- Exercise goal
Find the line that holds "1218x558 pixels. At" in the material below. Output that line and each one after it exactly, but not the pictures.

===

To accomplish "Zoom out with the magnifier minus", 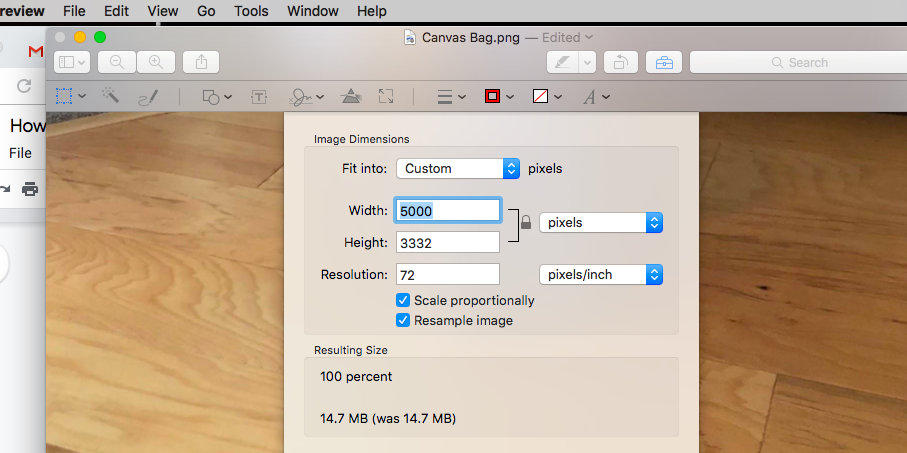I will [x=117, y=62].
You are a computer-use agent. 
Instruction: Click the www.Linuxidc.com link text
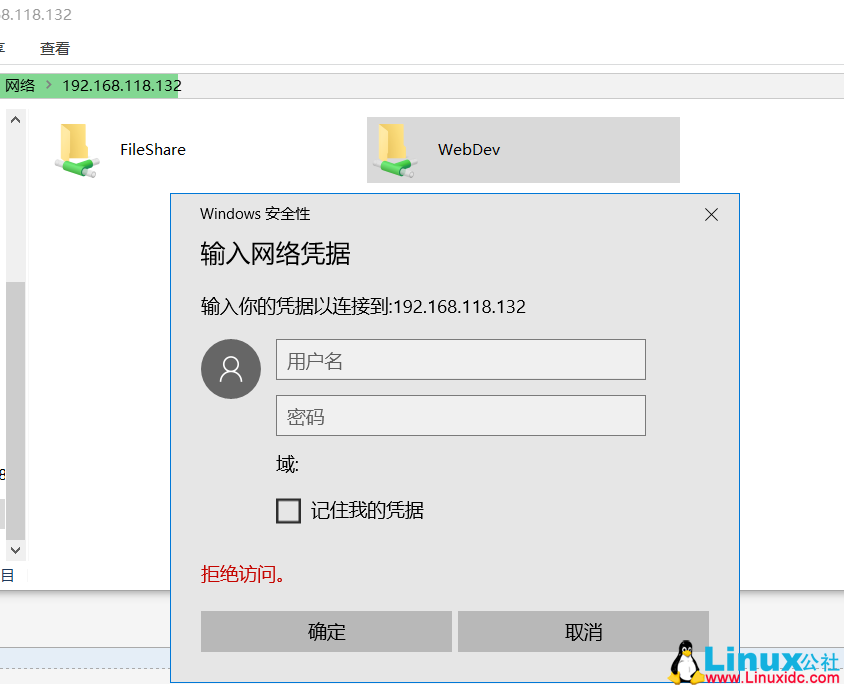[x=773, y=676]
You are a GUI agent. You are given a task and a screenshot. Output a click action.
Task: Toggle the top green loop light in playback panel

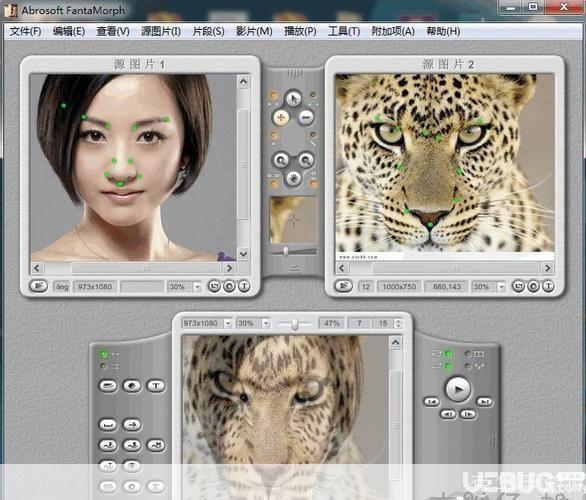click(447, 354)
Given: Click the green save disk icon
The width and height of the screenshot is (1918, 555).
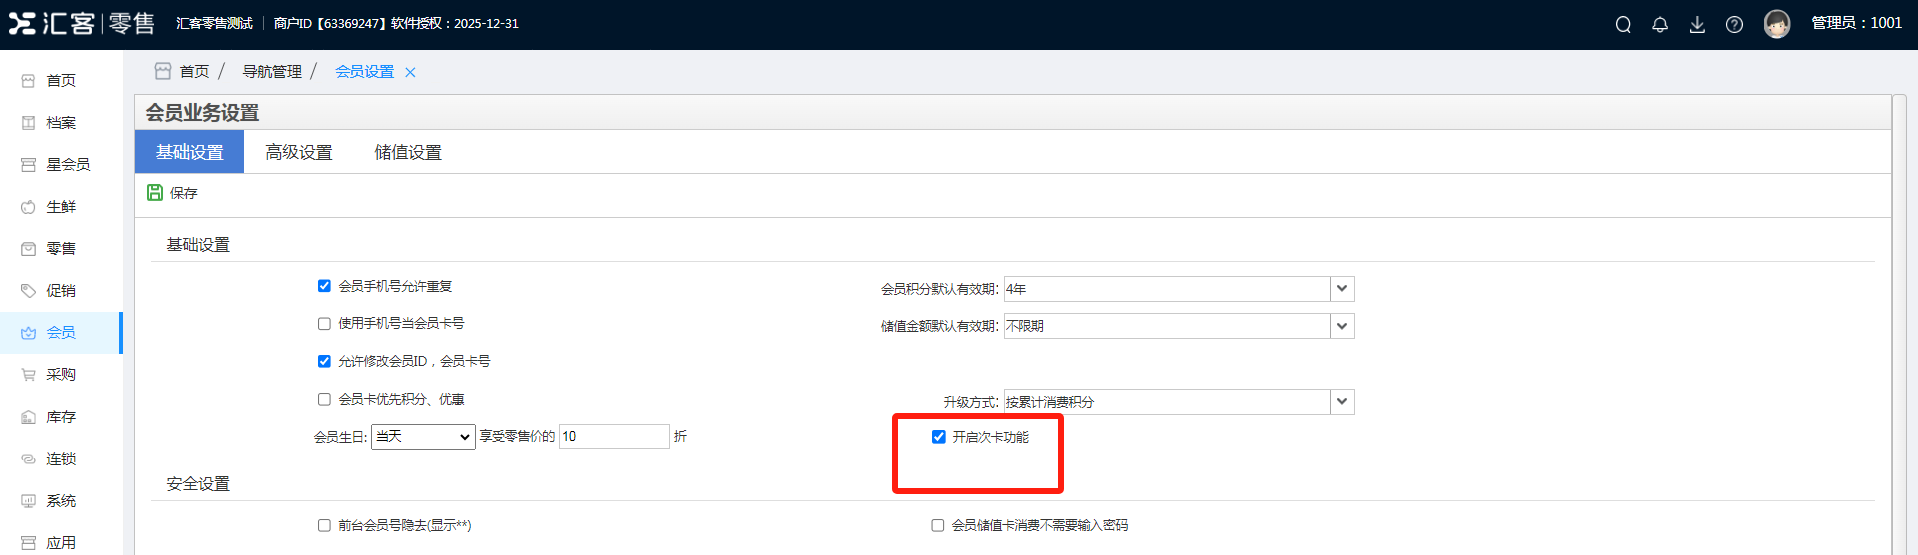Looking at the screenshot, I should tap(155, 192).
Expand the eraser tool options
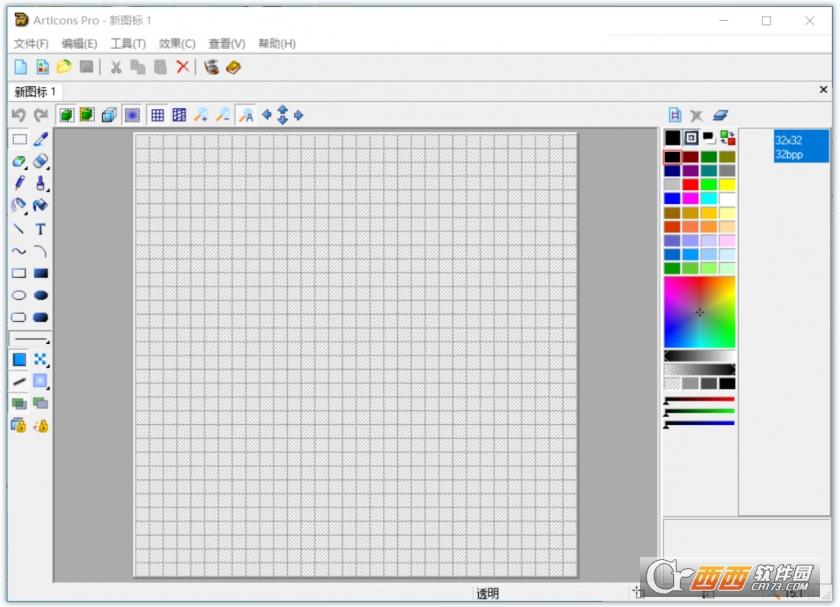Image resolution: width=840 pixels, height=607 pixels. 48,166
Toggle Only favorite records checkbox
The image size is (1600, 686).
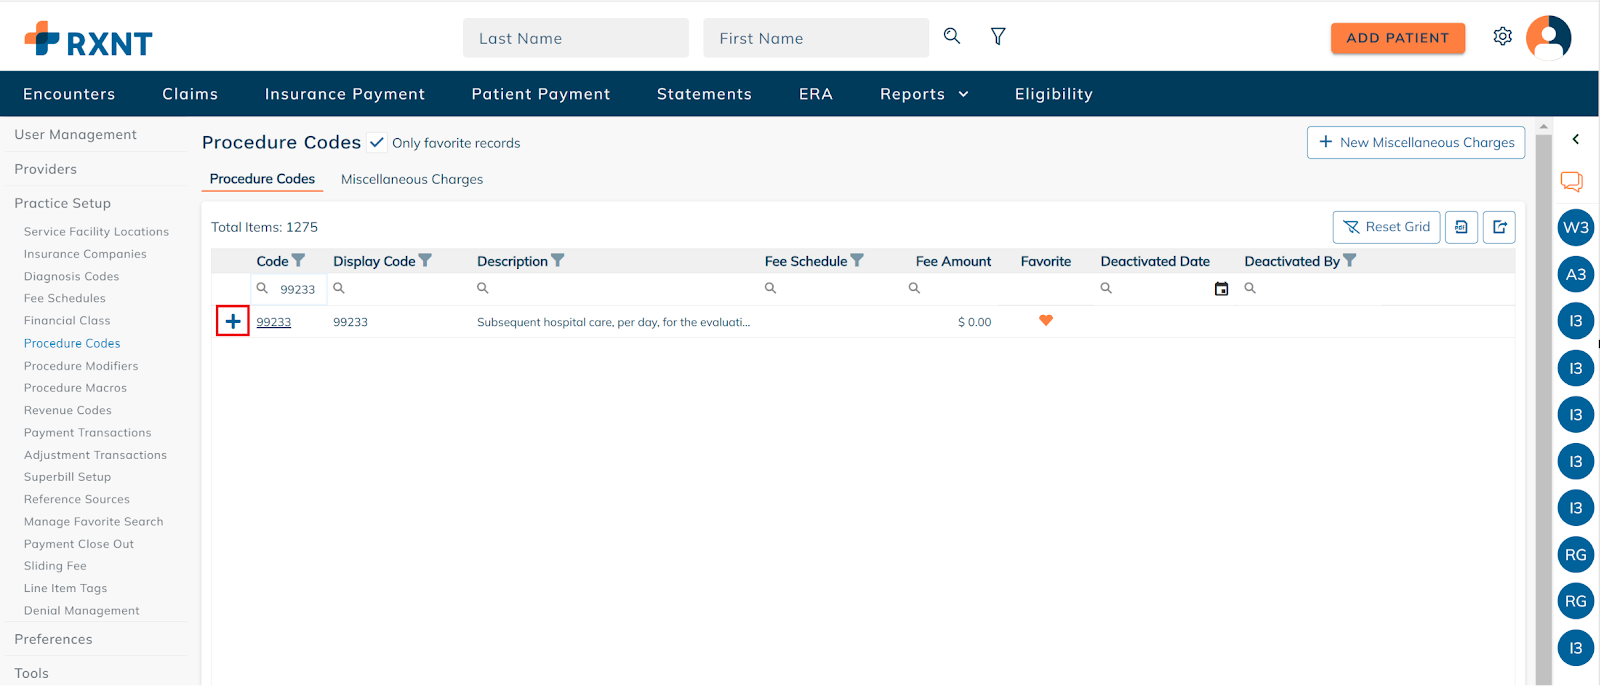(x=377, y=143)
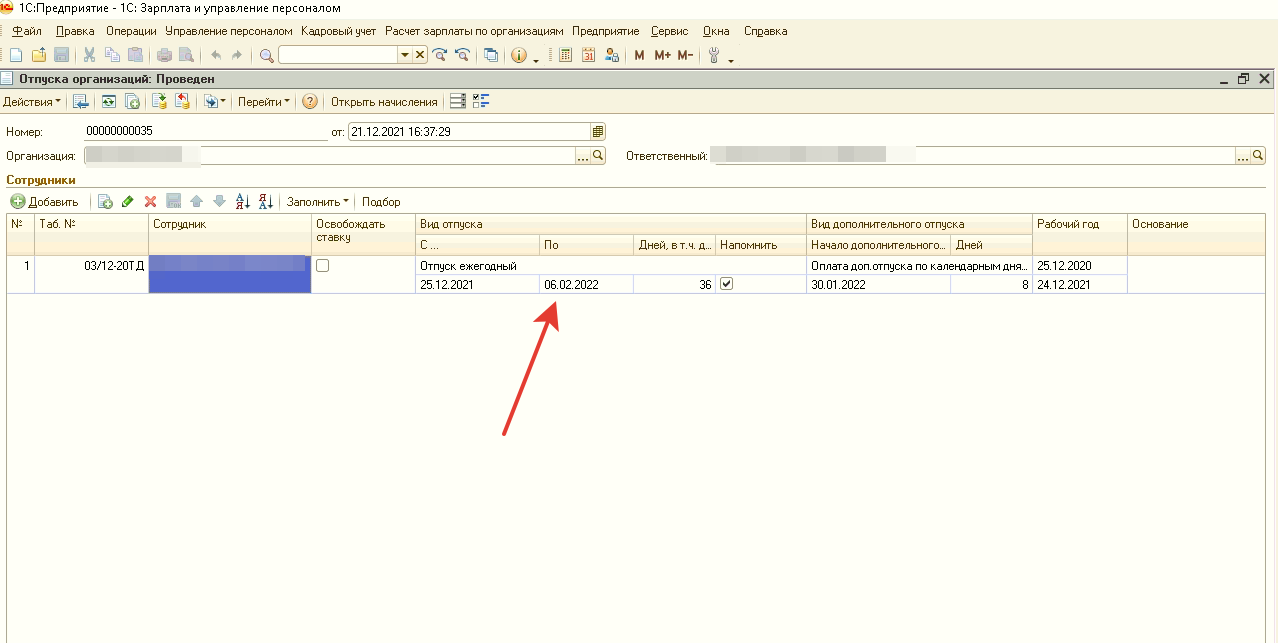Sort employees descending with Я-А icon
The height and width of the screenshot is (643, 1278).
point(266,202)
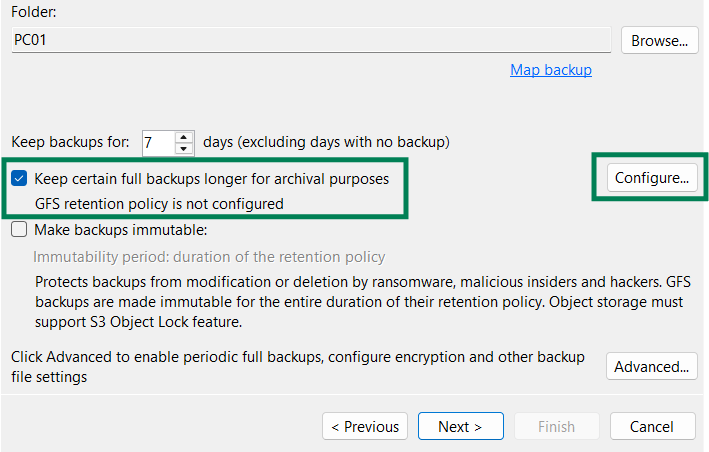Open the Advanced backup settings
Screen dimensions: 709x452
651,366
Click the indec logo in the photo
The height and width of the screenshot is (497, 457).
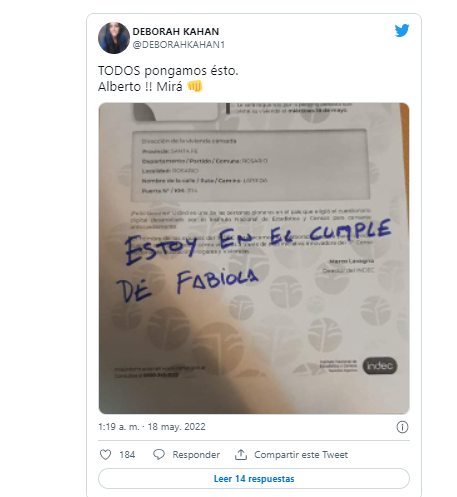380,366
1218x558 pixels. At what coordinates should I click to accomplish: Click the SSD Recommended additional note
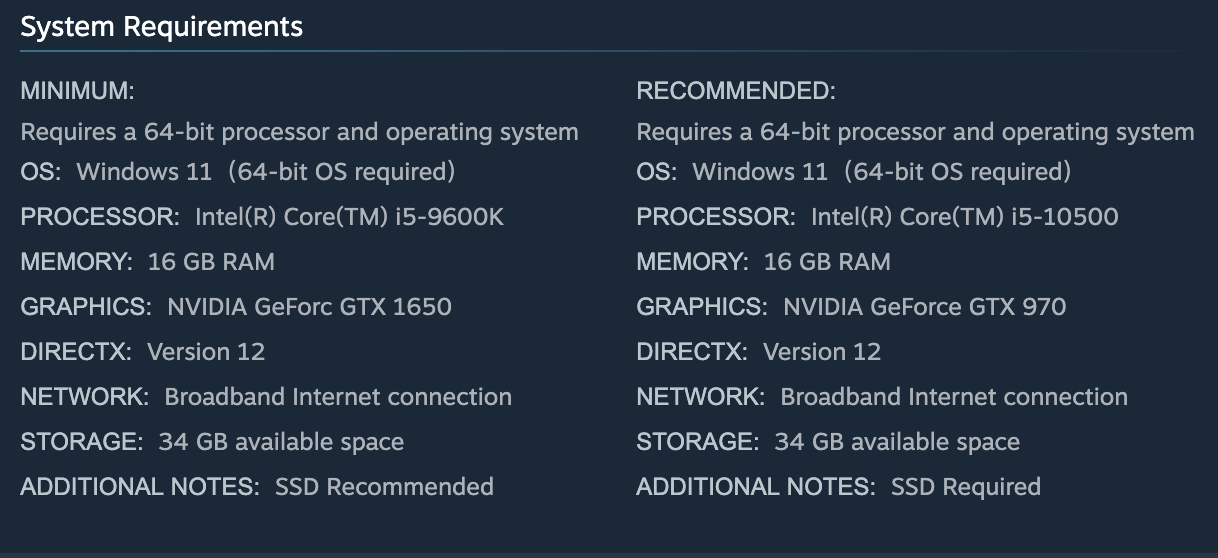point(384,487)
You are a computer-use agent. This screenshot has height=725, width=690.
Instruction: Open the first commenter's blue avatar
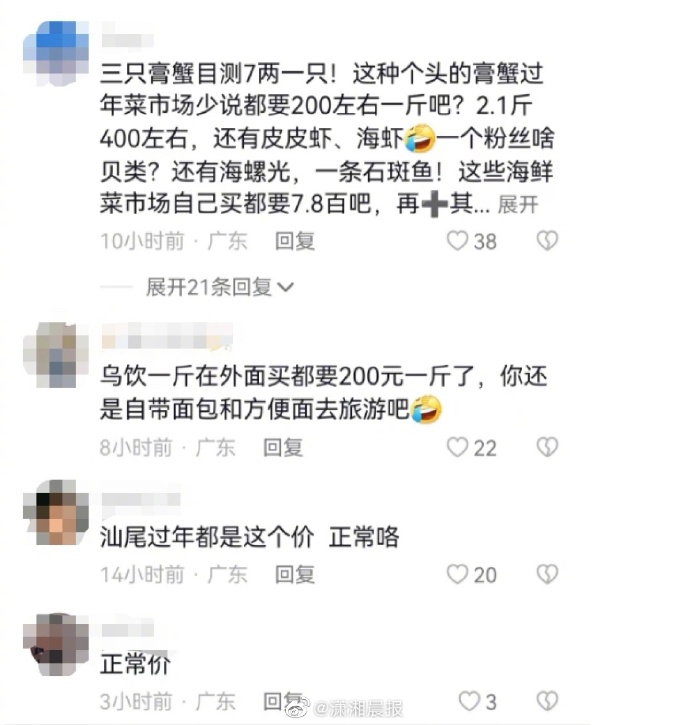tap(56, 53)
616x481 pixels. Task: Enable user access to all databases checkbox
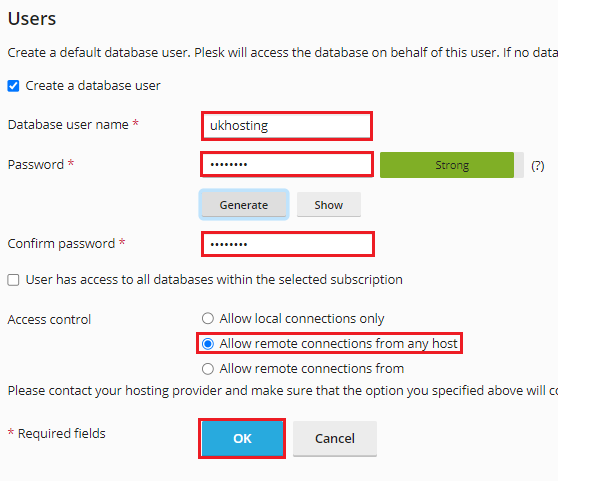[x=13, y=280]
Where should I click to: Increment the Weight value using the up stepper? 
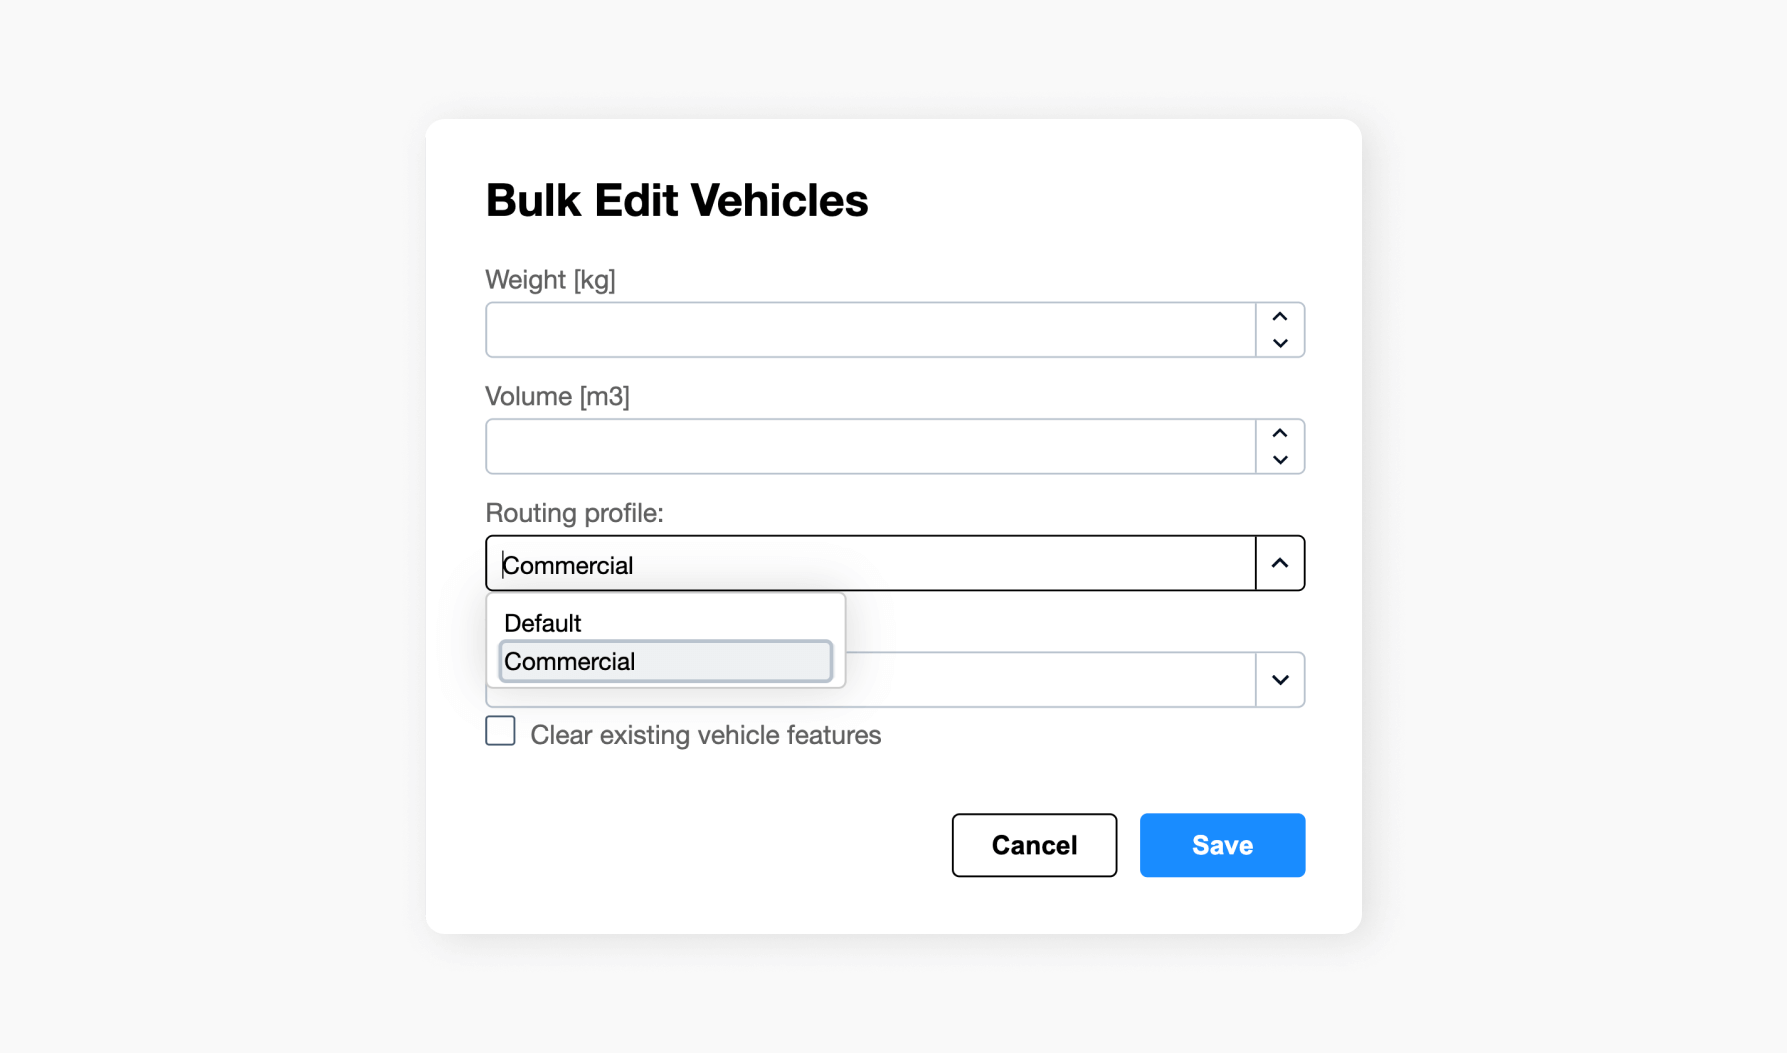pos(1280,316)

===

- Reply to the task
1218x558 pixels. At what coordinates should I click to accomplish: Click the SSD Recommended additional note
point(384,487)
You are a computer-use agent. This screenshot has height=725, width=690.
Instruction: Open the first commenter's blue avatar
tap(56, 53)
616x481 pixels. Task: Enable user access to all databases checkbox
[x=13, y=280]
Where should I click to: Increment the Weight value using the up stepper? 
pos(1280,316)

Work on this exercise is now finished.